* **Testo del documento**
○ ○ ○ ○ ○

Bel canto italiano e valzer viennesi, due concerti di Capodanno a confronto: la condanna del provincialismo

Daniel Harding alla Fenice

Daniel Harding alla Fenice

MILANO, giovedì 1 gennaio 2015   
(di Paolo A. Paganini) Vuoi vedere che Matteo Salvini ha ragione? Vuoi vedere che non siamo fatti per l’Europa?
L’inizio dell’anno, da una vita, è sempre stato celebrato e solennizzato con il classico concerto di Capodanno del Wiener Philarmoniker (oggi diffuso in 90 Paesi), e con il suo immancabile e trascinante finale in sempiterna laude della “Radetzky march” con pubblico accompagnamento di mani. Poi, da qualche anno, Venezia ha voluto competere con Vienna, opponendo all’aulica classicità del valzer viennese il bel canto italiano. Di per sè, l’idea era buona. Noi ci siamo sempre fermati all’idea.
Da un punto di vista pratico, impossibile opporre il nostro geniale pressappochismo, la nostra estemporanea creatività al rigore, alla severità, alla disciplina asburgica. Un’ulteriore prova è stata dunque fornita da quest’ultimo concerto di Capodanno.
Comincia il Teatro alla Fenice di Venezia, sul podio Daniel Harding. RAI 1, ore 12.30, s’è assistito al più sconcertante spettacolo rossiniano, pucciniano etcetera, interessante, sì, ma di una così scarsa professionalità formale (sottolineiamo formale) come mai ci era capitato di vedere.
Qualche considerazione.

○ ○ ○ ○ ○

* **Materiale mostrato**

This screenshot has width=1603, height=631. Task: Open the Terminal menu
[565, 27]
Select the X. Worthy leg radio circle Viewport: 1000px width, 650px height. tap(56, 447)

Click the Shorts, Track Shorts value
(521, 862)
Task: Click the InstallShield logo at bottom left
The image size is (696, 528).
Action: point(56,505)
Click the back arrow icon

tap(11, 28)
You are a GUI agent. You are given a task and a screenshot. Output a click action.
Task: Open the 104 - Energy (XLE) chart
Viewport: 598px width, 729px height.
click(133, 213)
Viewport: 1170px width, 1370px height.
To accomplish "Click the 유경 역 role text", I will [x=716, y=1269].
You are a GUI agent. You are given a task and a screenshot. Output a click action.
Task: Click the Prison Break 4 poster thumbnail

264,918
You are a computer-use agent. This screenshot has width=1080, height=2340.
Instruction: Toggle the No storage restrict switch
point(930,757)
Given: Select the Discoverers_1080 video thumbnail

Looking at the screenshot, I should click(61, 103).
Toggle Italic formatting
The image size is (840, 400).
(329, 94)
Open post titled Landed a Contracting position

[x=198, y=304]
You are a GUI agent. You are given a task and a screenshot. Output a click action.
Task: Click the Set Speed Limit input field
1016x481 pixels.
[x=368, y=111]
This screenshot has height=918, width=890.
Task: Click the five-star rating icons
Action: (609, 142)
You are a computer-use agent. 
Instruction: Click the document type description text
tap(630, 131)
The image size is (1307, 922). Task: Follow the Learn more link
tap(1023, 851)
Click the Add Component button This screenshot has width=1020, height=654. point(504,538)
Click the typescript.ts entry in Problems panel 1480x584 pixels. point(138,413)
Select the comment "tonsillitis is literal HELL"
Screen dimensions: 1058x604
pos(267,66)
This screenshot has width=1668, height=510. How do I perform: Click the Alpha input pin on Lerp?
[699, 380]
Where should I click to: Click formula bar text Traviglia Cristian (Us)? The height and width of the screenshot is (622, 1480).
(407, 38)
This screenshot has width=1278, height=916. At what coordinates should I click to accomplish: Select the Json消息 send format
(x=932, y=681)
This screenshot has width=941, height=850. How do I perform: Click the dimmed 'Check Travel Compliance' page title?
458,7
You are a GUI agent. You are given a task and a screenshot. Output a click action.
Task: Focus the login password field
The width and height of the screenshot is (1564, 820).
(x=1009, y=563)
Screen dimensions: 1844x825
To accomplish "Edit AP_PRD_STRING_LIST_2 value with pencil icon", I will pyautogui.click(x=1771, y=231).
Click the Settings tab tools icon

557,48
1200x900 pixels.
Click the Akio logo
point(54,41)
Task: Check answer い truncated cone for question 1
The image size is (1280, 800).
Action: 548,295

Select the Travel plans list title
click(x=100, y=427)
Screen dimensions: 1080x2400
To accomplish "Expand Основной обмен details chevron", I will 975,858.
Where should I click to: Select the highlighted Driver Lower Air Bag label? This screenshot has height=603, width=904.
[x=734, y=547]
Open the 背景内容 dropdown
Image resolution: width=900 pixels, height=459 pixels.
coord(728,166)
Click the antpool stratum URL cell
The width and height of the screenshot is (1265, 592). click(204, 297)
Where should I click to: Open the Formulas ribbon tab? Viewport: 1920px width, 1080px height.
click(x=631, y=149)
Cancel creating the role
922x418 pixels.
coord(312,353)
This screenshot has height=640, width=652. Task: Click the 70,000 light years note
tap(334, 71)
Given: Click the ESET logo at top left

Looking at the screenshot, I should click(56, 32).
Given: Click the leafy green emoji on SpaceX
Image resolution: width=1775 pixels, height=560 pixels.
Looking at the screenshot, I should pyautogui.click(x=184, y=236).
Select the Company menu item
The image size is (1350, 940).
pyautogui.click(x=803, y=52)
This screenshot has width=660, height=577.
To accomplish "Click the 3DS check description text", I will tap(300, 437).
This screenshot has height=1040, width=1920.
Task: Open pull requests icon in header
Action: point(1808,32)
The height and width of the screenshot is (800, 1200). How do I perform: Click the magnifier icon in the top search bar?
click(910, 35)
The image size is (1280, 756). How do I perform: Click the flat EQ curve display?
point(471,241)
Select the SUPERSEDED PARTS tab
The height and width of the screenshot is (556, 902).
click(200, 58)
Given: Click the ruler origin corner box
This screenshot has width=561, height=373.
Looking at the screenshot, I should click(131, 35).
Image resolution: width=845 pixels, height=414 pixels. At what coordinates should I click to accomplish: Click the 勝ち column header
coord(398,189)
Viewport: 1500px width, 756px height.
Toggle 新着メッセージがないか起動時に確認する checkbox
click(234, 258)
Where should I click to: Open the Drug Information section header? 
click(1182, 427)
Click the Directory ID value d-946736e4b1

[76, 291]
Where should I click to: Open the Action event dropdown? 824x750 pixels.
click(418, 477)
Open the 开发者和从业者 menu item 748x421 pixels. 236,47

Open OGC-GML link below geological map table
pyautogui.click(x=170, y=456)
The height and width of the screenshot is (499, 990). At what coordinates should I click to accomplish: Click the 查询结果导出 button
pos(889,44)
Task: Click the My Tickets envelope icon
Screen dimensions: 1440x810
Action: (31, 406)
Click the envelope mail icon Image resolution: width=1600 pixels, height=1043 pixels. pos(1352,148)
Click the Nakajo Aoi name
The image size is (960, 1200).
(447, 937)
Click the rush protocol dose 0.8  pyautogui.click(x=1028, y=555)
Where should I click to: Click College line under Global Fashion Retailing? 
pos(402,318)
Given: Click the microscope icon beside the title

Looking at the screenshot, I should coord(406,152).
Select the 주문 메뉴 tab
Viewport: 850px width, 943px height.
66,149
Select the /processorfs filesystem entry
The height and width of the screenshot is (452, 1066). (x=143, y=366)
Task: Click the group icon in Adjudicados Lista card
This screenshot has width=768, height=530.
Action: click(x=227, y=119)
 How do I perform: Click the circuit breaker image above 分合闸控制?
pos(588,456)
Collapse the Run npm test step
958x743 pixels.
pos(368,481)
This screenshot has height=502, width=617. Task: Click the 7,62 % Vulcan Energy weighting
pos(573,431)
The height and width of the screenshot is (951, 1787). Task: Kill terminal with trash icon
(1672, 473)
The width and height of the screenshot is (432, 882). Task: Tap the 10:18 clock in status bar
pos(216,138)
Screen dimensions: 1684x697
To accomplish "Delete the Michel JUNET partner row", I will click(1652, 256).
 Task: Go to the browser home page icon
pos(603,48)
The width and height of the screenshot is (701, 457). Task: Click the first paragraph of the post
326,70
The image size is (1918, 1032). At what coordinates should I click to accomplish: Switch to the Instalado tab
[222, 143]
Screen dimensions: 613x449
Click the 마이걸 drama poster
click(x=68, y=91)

○ ○ ○ ○ ○

* **Cosa farai**
a) In base all'articolo sui due concerti di Capodanno, stabilisci se le affermazioni (i), (ii) e (iii) concordano con il testo. Per ciascuna rispondi sì o no e cita testualmente le parole decisive. (i) Il concerto di Capodanno dei Wiener Philarmoniker oggi viene diffuso in 90 Paesi. (ii) A dirigere il concerto della Fenice era Daniel Harding. (iii) Il concerto della Fenice è andato in onda su RAI 1 alle 13.30.
b) Prosegui l'articolo sui due concerti di Capodanno a partire dal punto in cui si interrompe.

* **Risposte in ordine**
a)
(i) Sì: "oggi diffuso in 90 Paesi".
(ii) Sì: "sul podio Daniel Harding".
(iii) No: "RAI 1, ore 12.30".

b)
Nemmeno nella più sproveduta provincia, durante uno spettacolo, si lascia in piena luce sia la platea sia il palcoscenico. Il luogo deputato del teatro è dove sta l’attore, a meno che non si voglia privilegiare l’esibizionismo di dame ingioiellate e signori più o meno inamidati. E poi, cos’è questo ormai ricorrente vizio registico di voler sempre mettere del proprio anche quando non ce n’è di bisogno. Così si assiste a Mimì che entra cantando dal fondo dell’orchestra per raggiungere sotto podio l’amato bene, Rodolfo, e poi andarsene entrambi alla fine, sempre cantando, con voci a sfumare fuori orchestra, come mai s’era visto in un concerto di canto. E poi ancora: si sentiva proprio la necessità di evocare l’eduardiana “Napoli milionaria” musicata da Nino Rota, del quale (alla Fenice!) viene eseguito il pur curioso boogie-woogie in chiave gershwiniana? E, in ultimo, il balletto della Scala, con un genio della coreografia, tra Palazzo Ducale e campielli goldoniani, come si può lontanamente immaginare che termini con l’esecuzione d’un can-can (da Ponchielli) con la prima ballerina in tanga, a mostrar le pur belle gambe e chiappe! E intanto il coro esibiva ineleganti coccarde da uovo di Pasqua, e al trionfo verdiano del “Libiam” le danzatrici di contorno sembravano andare fiere dei loro candidi abiti a balze decrescenti come tante torte nuziali a più strati!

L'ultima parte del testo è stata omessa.